WHAT YOU WILL DO – Copy exactly the line containing "Task: Click 'security and' in Managed column" and all the lines that follow it to the end of the records, minus the pictures.

---------- GIVEN RECORDS ----------

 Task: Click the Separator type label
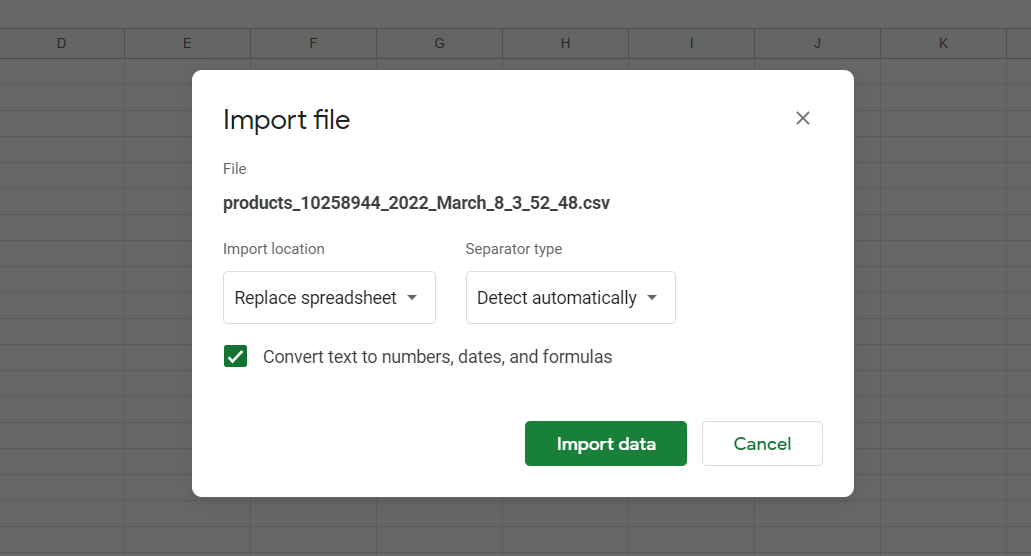pyautogui.click(x=514, y=249)
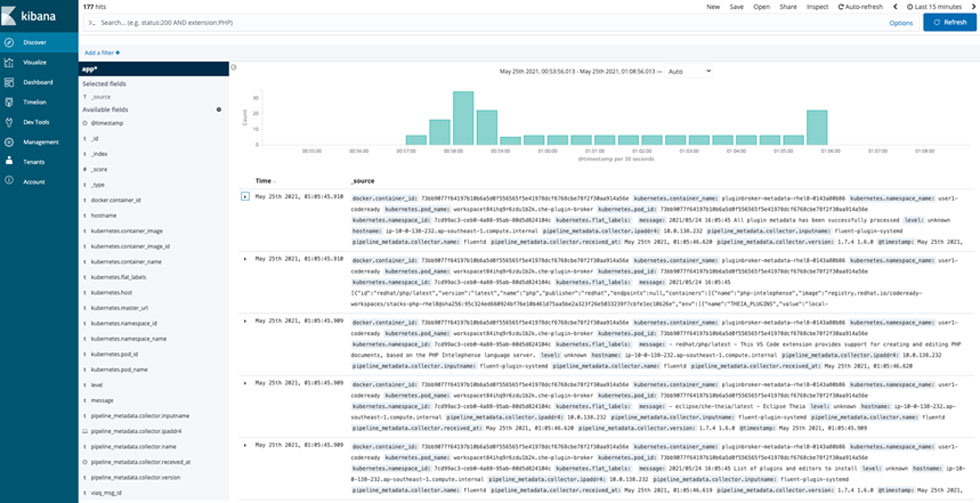The image size is (980, 503).
Task: Open the Account info icon
Action: [x=8, y=182]
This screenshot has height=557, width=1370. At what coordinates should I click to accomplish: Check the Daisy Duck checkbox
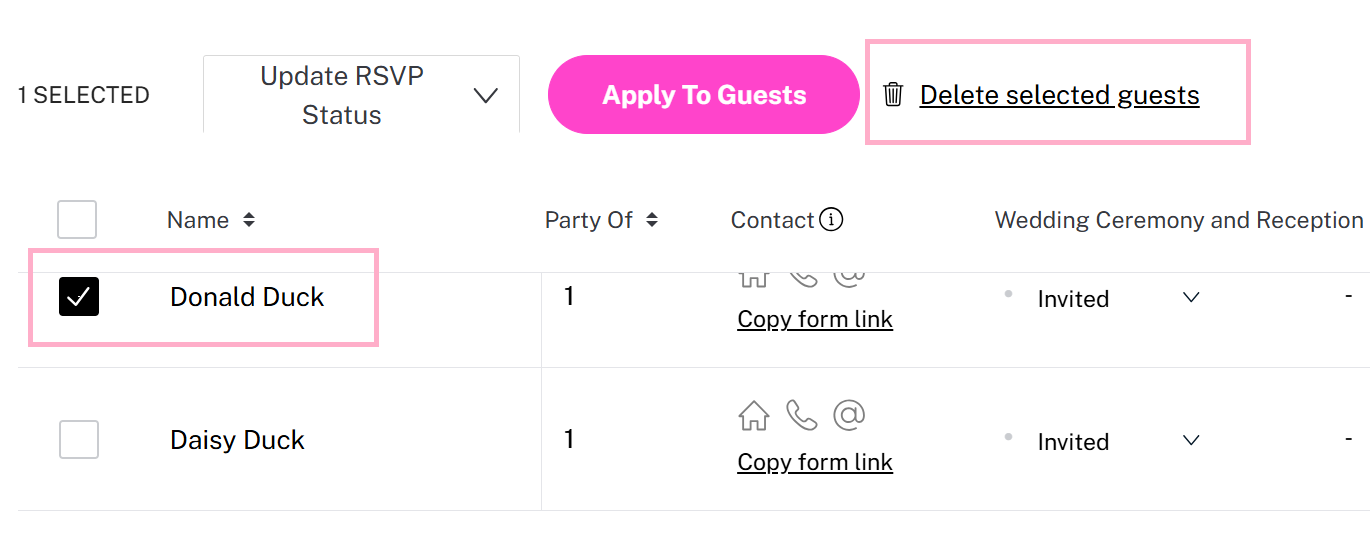click(79, 439)
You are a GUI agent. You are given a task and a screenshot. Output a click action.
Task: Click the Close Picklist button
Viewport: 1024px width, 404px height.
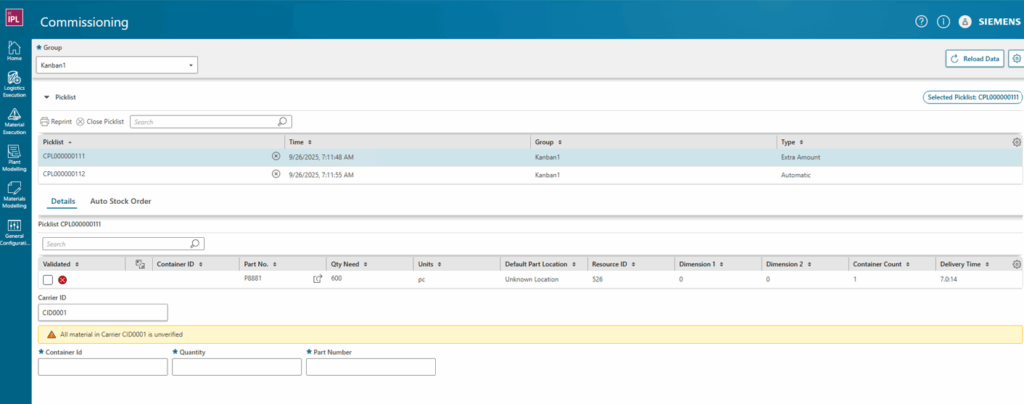coord(100,121)
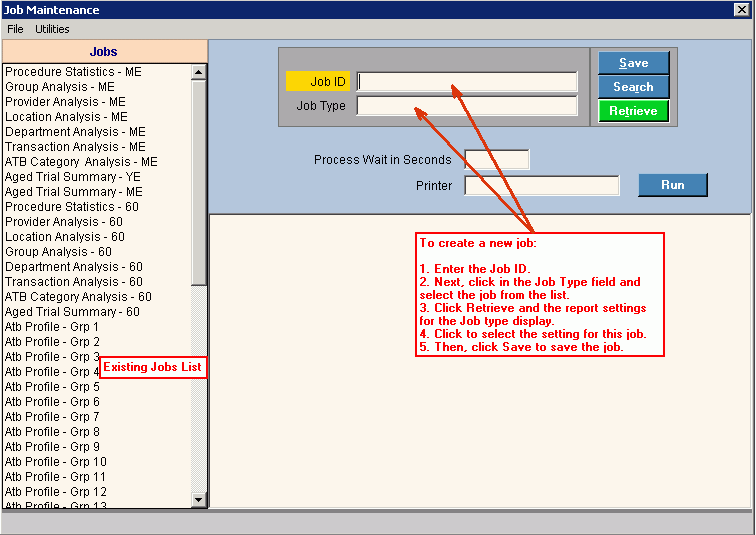Click in the Job Type field
The image size is (756, 535).
point(467,106)
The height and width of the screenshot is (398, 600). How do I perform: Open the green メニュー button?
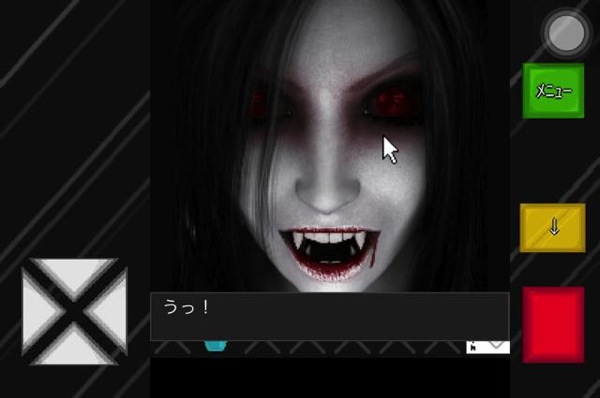click(553, 91)
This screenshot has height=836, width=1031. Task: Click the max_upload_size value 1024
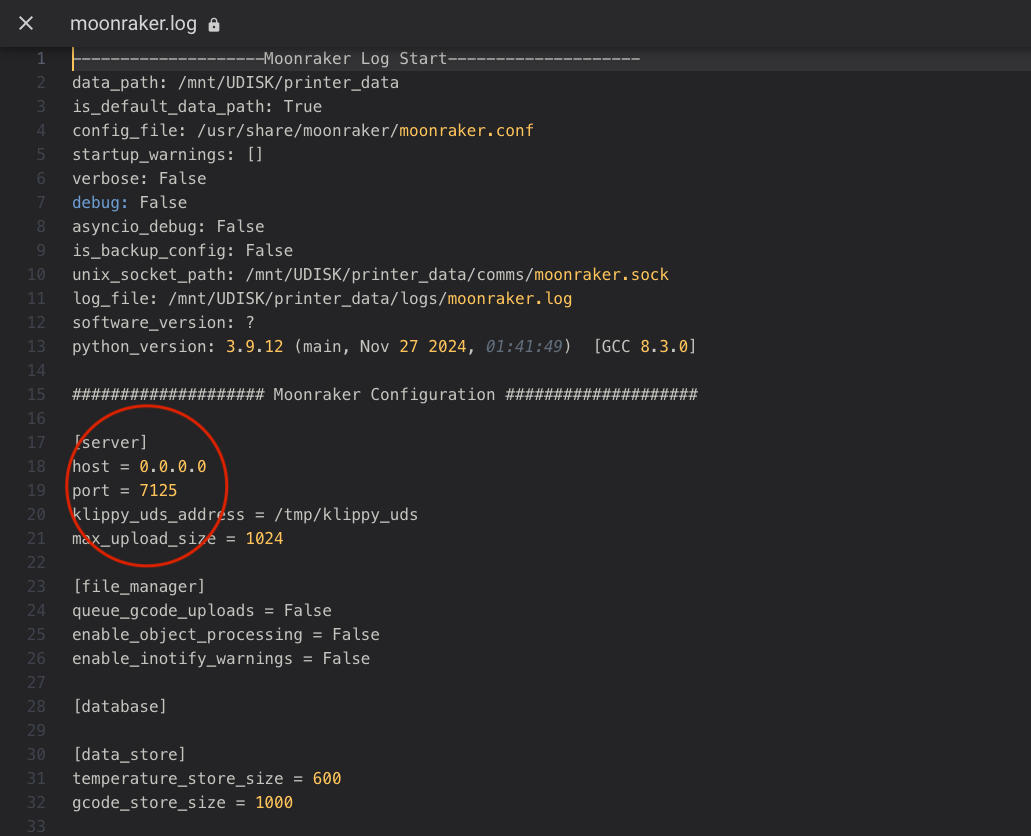click(x=264, y=538)
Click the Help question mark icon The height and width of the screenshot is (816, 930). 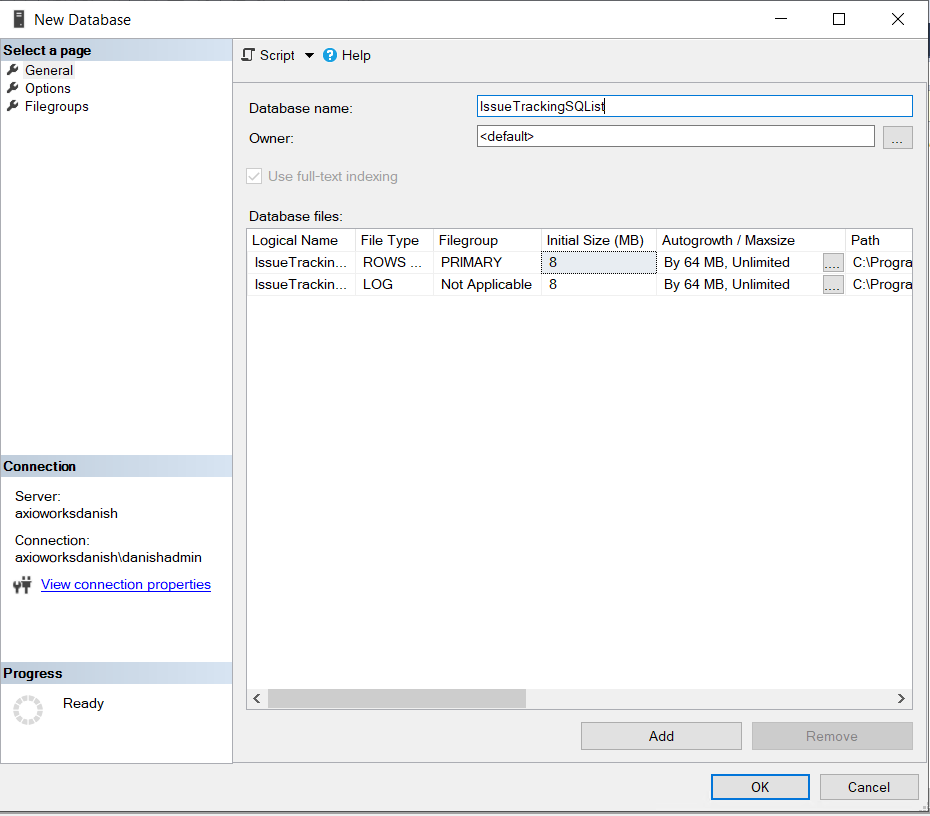pos(330,56)
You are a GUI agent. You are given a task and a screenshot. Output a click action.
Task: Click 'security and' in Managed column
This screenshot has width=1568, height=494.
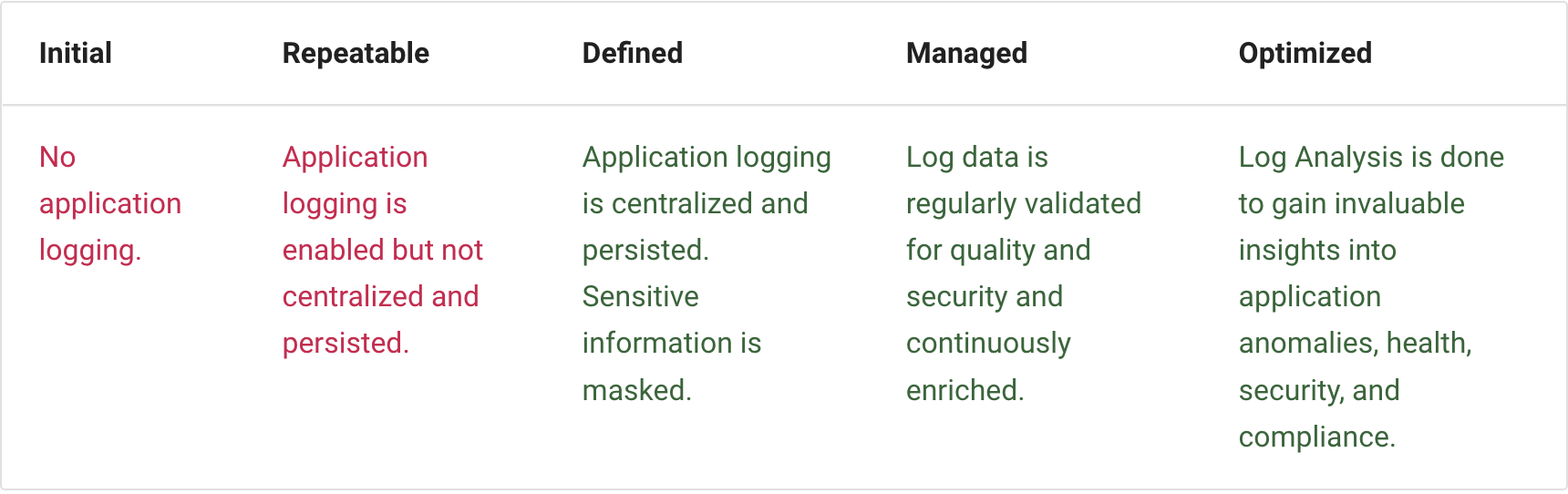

----------

RESULT OF THE TASK –
Task: Click 'security and' in Managed column
This screenshot has width=1568, height=494.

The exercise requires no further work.